From the entries below, return only the lines starting at the one that contains "Click the small" and ending at the one that contains "Given: Click the PDF icon next to Manual", exactly as they stand.

== Records for the task ==

______

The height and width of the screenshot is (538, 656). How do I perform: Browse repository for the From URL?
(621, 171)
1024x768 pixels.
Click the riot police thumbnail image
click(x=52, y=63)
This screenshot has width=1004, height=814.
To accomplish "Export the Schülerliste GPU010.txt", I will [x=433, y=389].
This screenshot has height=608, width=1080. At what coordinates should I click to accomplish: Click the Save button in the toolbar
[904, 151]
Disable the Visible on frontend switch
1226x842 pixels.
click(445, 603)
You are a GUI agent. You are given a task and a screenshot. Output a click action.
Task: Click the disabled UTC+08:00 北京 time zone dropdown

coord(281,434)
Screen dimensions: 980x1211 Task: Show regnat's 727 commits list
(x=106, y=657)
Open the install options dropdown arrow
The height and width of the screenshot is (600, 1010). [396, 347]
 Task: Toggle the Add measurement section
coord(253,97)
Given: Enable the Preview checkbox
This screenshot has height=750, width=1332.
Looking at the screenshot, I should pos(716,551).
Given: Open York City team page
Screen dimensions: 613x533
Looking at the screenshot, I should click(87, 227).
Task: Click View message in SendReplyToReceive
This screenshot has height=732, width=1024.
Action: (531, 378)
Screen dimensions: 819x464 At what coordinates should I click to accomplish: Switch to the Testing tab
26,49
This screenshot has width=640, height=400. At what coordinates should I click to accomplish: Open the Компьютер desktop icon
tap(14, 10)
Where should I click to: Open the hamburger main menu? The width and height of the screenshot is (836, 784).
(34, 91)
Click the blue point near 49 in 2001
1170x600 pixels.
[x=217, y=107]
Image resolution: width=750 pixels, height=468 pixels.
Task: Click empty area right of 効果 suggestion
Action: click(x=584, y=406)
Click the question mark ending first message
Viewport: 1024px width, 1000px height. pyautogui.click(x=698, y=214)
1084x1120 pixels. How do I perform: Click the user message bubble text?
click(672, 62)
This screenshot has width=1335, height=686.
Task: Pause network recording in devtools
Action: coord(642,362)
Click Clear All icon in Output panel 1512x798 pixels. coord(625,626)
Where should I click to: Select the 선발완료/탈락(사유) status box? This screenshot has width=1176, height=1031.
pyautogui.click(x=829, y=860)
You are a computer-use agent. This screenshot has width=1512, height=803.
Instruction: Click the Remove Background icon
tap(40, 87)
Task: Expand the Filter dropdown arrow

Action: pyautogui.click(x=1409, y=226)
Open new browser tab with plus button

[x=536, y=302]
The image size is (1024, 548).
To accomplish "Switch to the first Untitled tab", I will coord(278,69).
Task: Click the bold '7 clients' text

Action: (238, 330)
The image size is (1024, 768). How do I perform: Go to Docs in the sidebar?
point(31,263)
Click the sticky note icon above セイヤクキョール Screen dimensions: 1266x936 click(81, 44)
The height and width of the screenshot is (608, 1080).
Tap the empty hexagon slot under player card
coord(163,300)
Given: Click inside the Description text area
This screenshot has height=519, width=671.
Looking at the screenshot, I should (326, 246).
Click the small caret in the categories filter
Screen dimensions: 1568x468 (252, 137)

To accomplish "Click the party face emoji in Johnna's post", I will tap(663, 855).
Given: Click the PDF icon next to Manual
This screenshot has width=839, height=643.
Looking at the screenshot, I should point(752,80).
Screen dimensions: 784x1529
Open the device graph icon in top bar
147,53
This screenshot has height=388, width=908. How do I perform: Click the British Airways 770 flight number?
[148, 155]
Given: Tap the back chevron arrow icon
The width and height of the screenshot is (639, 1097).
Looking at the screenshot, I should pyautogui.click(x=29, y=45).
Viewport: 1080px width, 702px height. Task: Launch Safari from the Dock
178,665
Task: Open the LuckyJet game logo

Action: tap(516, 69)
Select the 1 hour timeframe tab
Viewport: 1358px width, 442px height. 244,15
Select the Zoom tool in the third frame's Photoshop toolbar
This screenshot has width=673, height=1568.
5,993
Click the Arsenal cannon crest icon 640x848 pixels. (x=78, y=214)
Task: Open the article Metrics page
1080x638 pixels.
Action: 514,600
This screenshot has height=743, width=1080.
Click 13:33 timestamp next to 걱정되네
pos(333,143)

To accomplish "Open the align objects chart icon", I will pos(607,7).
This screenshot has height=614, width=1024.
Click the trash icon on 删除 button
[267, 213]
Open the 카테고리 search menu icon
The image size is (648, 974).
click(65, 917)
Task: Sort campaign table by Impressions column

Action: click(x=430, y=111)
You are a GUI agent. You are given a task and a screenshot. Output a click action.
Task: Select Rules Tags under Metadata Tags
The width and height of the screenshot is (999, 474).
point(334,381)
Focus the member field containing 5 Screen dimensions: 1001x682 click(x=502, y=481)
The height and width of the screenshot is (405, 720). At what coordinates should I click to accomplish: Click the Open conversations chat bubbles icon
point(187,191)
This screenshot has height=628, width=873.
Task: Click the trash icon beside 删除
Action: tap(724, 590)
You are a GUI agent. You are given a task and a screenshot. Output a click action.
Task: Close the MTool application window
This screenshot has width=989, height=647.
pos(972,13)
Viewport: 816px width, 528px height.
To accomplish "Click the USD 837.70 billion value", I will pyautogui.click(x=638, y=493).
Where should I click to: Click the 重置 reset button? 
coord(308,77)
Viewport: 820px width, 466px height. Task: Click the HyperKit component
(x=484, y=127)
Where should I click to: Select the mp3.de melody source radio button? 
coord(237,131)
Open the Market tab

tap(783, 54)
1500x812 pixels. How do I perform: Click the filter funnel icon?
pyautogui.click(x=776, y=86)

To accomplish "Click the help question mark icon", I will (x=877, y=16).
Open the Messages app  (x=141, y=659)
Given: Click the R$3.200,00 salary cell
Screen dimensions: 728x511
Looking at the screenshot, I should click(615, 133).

______

== The completed task ==
Click the small caret in the categories filter
Screen dimensions: 1568x468 (252, 137)

To accomplish "Click the party face emoji in Johnna's post", I will tap(663, 855).
Given: Click the PDF icon next to Manual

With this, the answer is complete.